**Task directions**
Skip the pictures and restate, word for word, the lines from the one containing "You are a computer-use" to the end of the data below.

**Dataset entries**
▬▬▬▬▬▬

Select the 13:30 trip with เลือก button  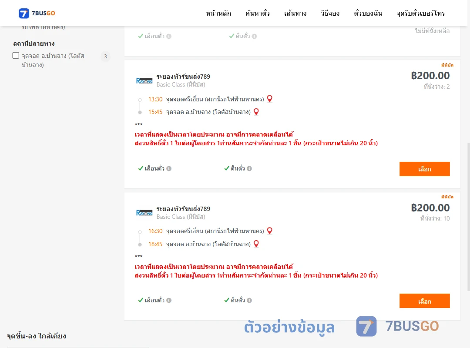(x=424, y=169)
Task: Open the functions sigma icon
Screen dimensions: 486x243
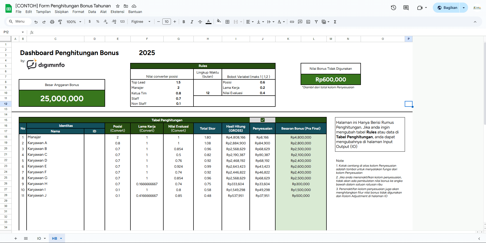Action: pos(335,22)
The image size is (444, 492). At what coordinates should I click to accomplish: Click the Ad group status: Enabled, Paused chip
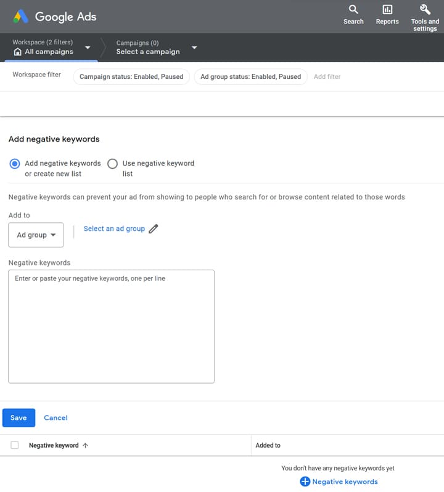tap(251, 76)
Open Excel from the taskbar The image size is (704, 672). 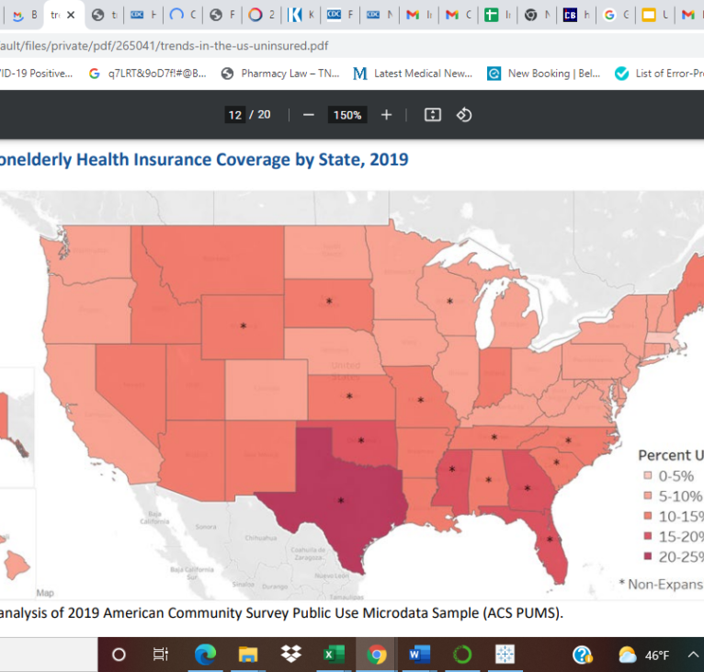click(x=334, y=655)
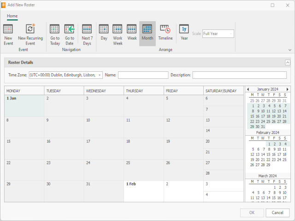Collapse the Roster Details panel
295x221 pixels.
click(x=288, y=63)
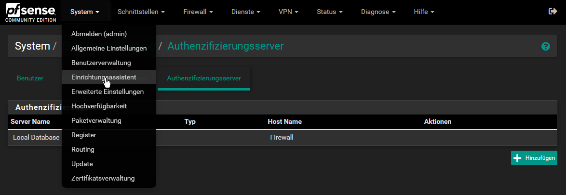Expand the Status menu
The image size is (566, 195).
click(330, 12)
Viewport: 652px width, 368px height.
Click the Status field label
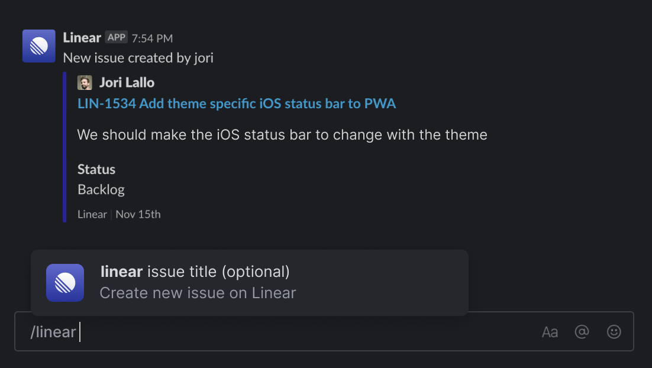[x=96, y=169]
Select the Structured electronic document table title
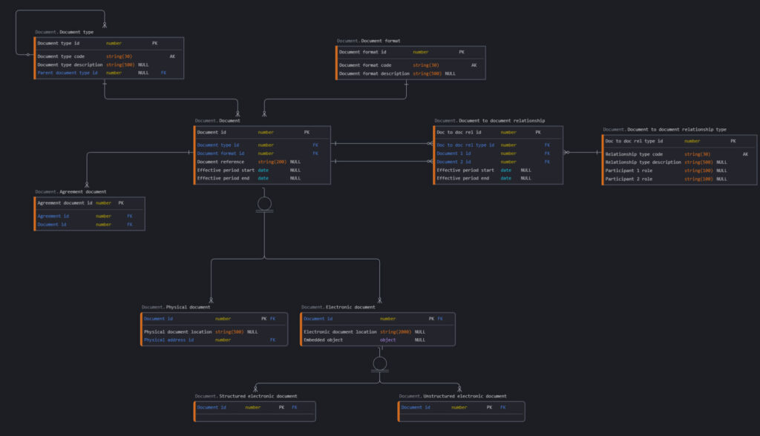The width and height of the screenshot is (760, 436). pos(246,397)
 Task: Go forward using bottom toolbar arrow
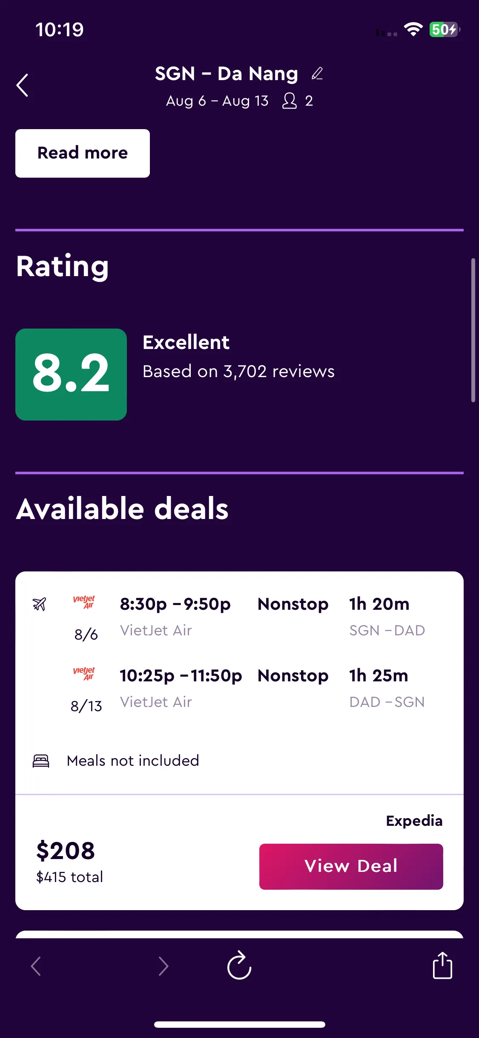[163, 966]
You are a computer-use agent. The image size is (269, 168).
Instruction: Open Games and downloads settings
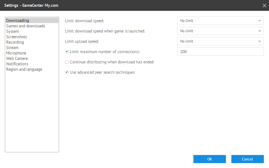pyautogui.click(x=25, y=26)
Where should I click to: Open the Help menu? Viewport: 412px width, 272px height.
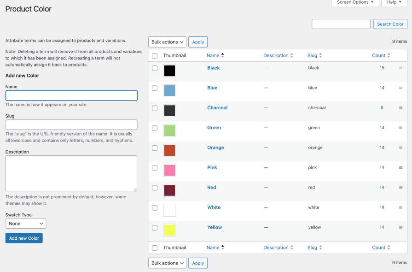[394, 3]
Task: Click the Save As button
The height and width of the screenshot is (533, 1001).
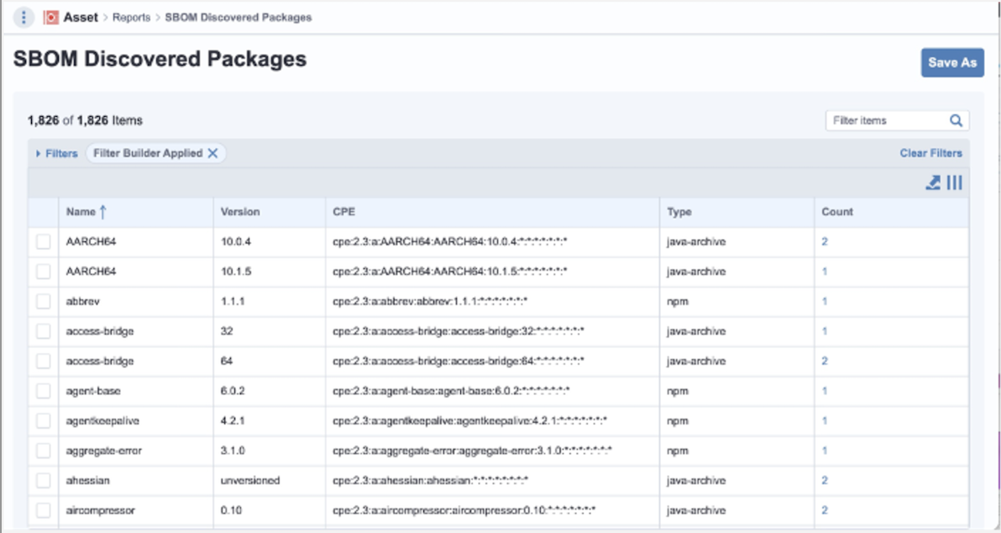Action: coord(952,62)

▬▬▬▬▬▬

**Written response**
You are a computer-use agent. The image size is (269, 168).
Instruction: Open Games and downloads settings
pyautogui.click(x=25, y=26)
Where should I click to: Open the Help menu? Viewport: 412px width, 272px height.
[394, 3]
Task: Click the Save As button
The height and width of the screenshot is (533, 1001).
Action: coord(952,62)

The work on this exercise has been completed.